**Tarefas**:
1. No excerto sobre o desvio de verbas do Fundo Global, qual dos réus demonstrou algum sinal de arrependimento, segundo José Cerqueira?
2. Escreva a continuação do excerto sobre o desvio de verbas do Fundo Global, a partir da última frase apresentada.

O juiz referiu que em março de 2014 verificou-se o desvio de cerca de quatro milhões de dólares (3,2 milhões de euros), em resultado de transferências bancárias irregulares perpetrados pelos réus Sónia Neves, o seu esposo, Mauro Gomes, e Nilton Saraiva.

Segundo o juiz, apesar de "as exigências de reprovação e prevenção geral, seja de se levar em conta, porque o resultado da conduta dos réus é, de certa forma elevado", o tribunal decidiu, por não se tratar de um ilícito de sangue, uma medida não superior a dez anos ou oito anos de prisão maior, por considerar "excessiva" para qualquer um dos réus.

José Cerqueira disse que "os réus não são confessos, no fundamental não evidenciaram, de todo, nenhum arrependimento, com exceção do corréu Nilton Saraiva, que em última instância demonstrou algum sinal de arrependimento e o mesmo não se pode dizer com relação a ré Sónia Neves".

O desvio dos valores, que o Ministério da Saúde de Angola fez a devida devolução ao Fundo Global, colocando à disposição da Unidade Técnica de Gestão do Fundo Global o valor de 200 milhões de kwanzas (dois milhões de dólares, em setembro de 2014), ocorreu, segundo o tribunal, por via de transferências irregulares para empresas pertencentes aos restantes arguidos, que deveriam prestar serviços e fornecer materiais ao Programa Nacional de Controlo da Malária.

A defesa apresentou recurso, pelo que fica suspensa a sentença lida pelo tribunal, devendo, a pedido do Ministério Público, a ré Sónia Neves proceder ao pagamento de uma caução no valor de dois milhões de kwanzas (7.640 euros) e Nilton Saraiva um milhão de kwanzas (3.820 euros), no prazo de oito dias, para continuarem a responder em liberdade.

**Material fornecido**:

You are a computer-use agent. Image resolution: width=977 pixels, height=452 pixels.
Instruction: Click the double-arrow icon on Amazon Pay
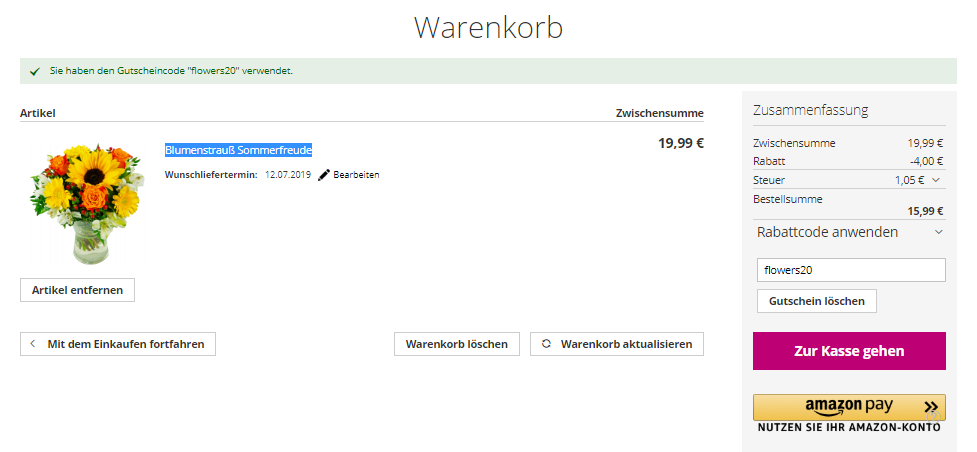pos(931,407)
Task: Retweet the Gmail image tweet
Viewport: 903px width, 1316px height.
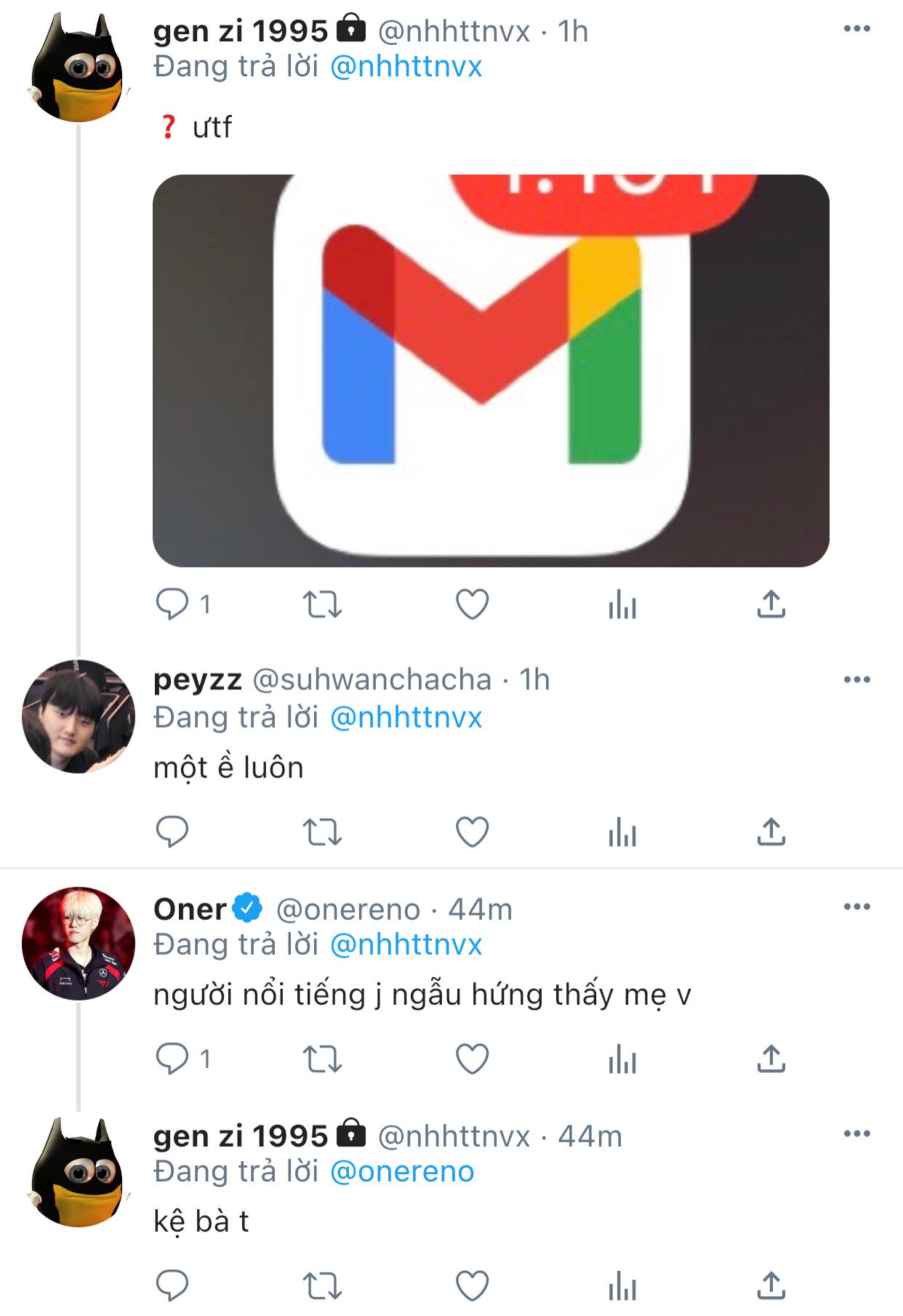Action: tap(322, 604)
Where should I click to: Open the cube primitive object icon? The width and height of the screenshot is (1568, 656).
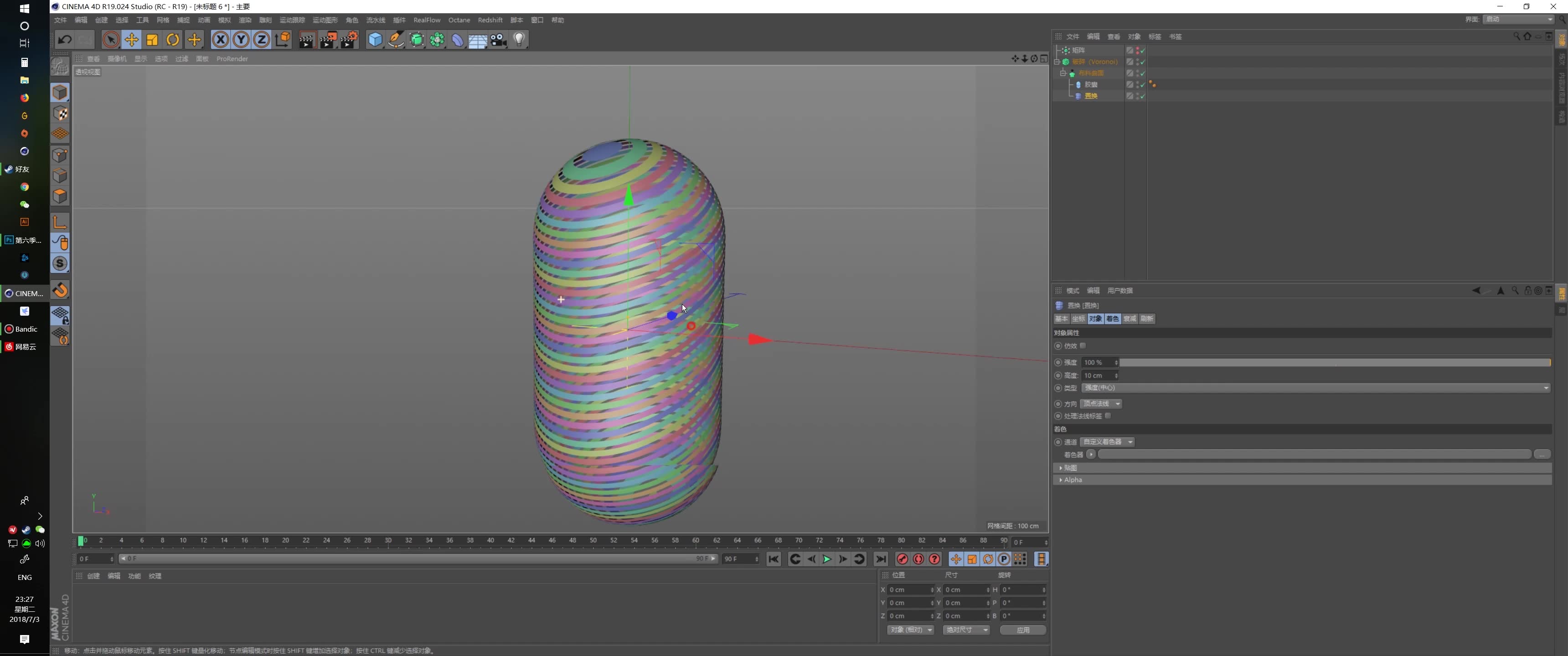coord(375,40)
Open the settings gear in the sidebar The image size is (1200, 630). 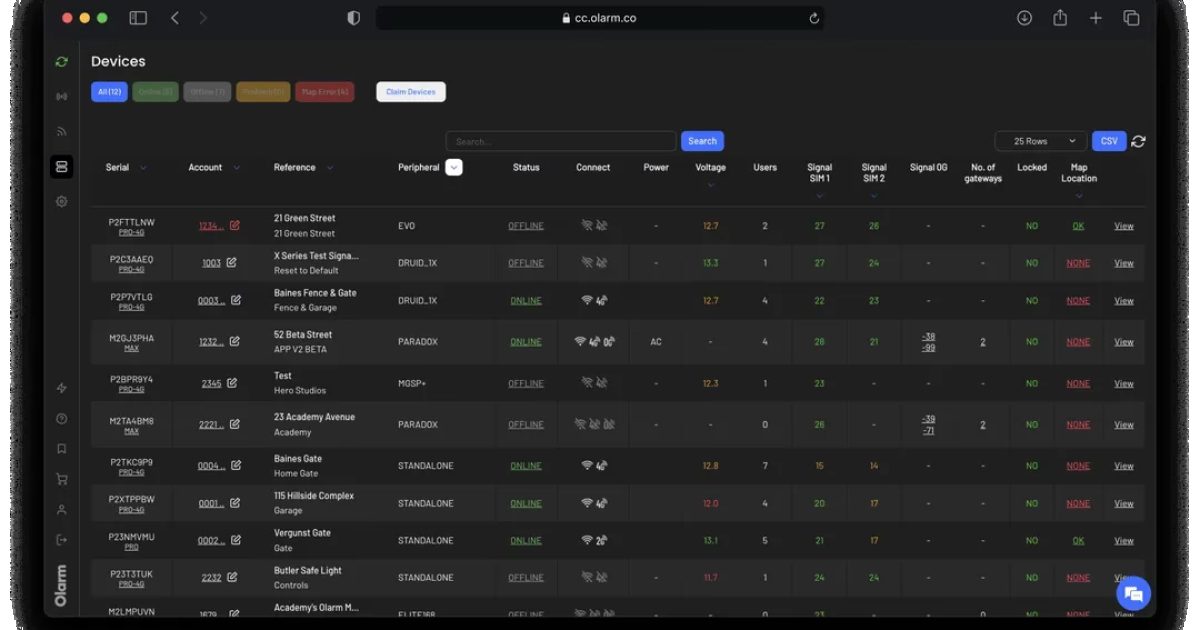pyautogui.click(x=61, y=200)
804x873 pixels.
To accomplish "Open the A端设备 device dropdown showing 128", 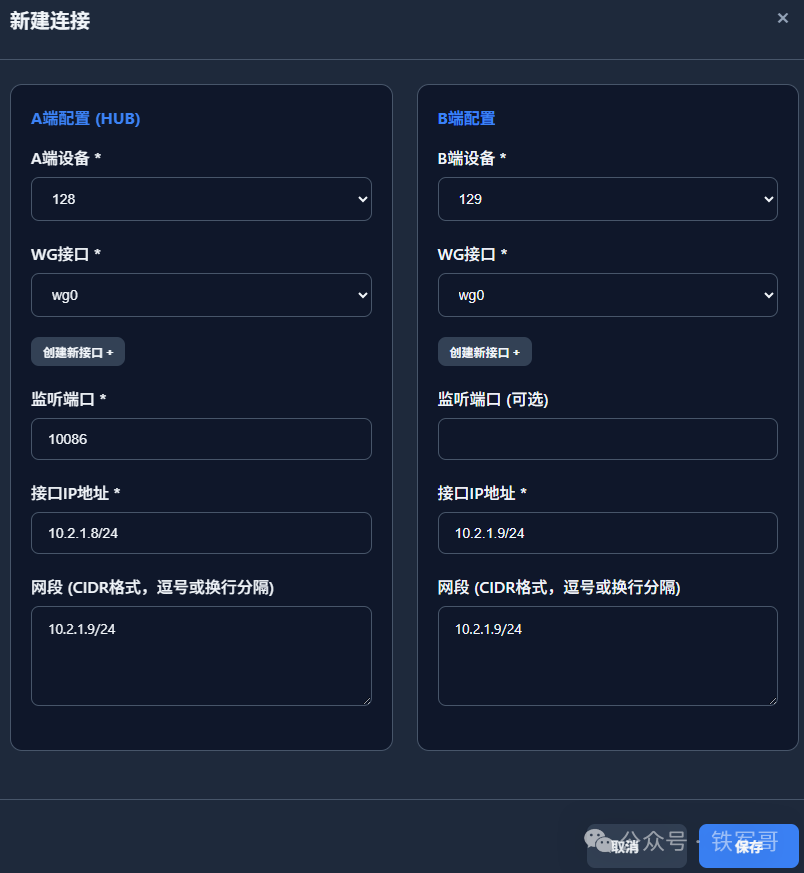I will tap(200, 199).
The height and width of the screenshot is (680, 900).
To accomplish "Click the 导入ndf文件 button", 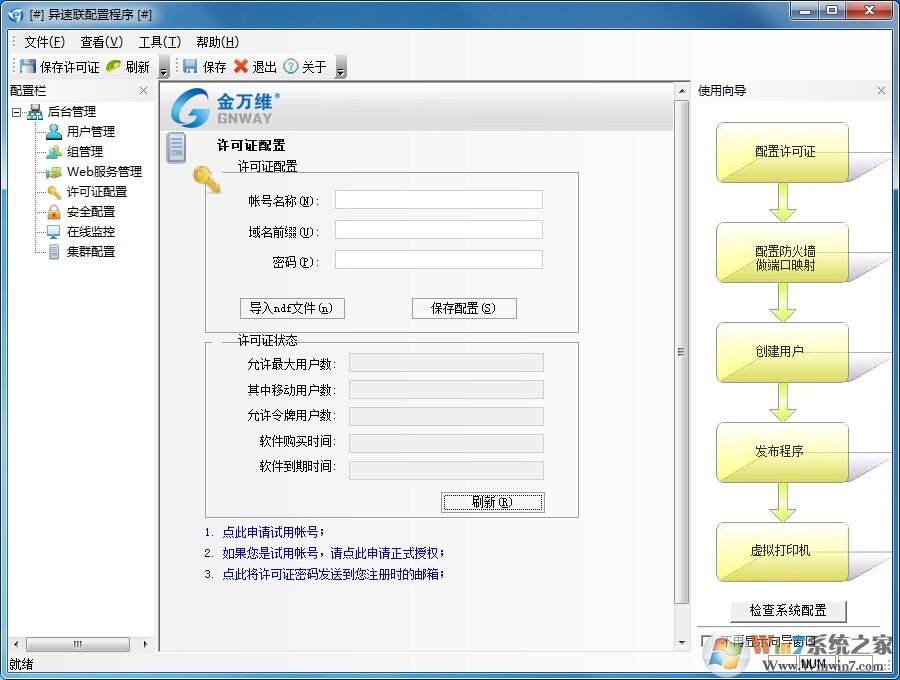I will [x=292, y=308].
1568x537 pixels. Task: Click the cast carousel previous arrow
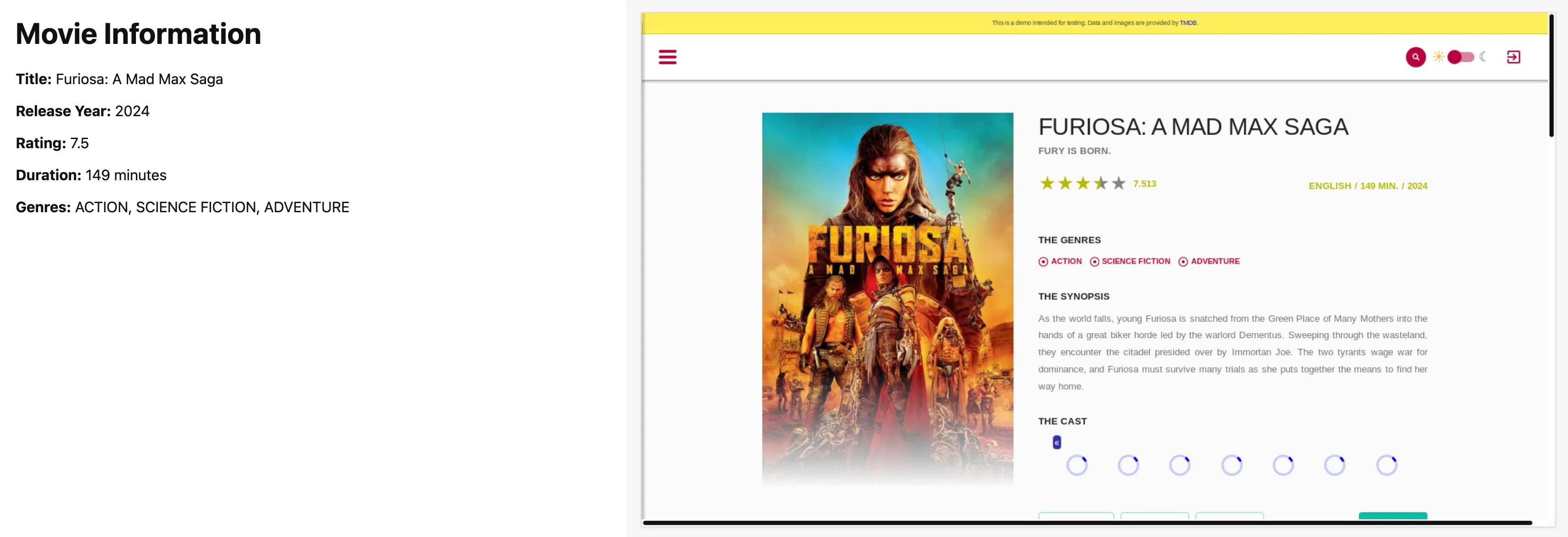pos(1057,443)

**Respostas por tarefa**:
1. Nilton Saraiva.

2.
Em declarações à imprensa, o advogado José Luís Domingos, defesa do réu Nilton Saraiva, disse que já estava previsto interpor recurso, uma vez que os réus vinham acusados do crime de peculato, quando os mesmos não tinham à guarda ou poder material sobre os bens protegidos.

"É normal que a defesa inconformada com a sentença condenatória vai optar pelo recurso e está absolutamente convencida de que os tribunais superiores vão alterar este quadro, porque esta condenação não encontra, a nosso ver, respaldo no direito vigente", disse.

Por sua vez, o advogado Martins Paulo Cristina, da arguida Sónia Neves, considerou excessivo o valor determinado para o pagamento da caução, salientando que a defesa também já previa interpor recurso, decisão que satisfaz parcialmente a defesa.

"Porque ainda temos argumentos a esgrimir no decurso das alegações que vamos apresentar ao supremo tribunal", referiu.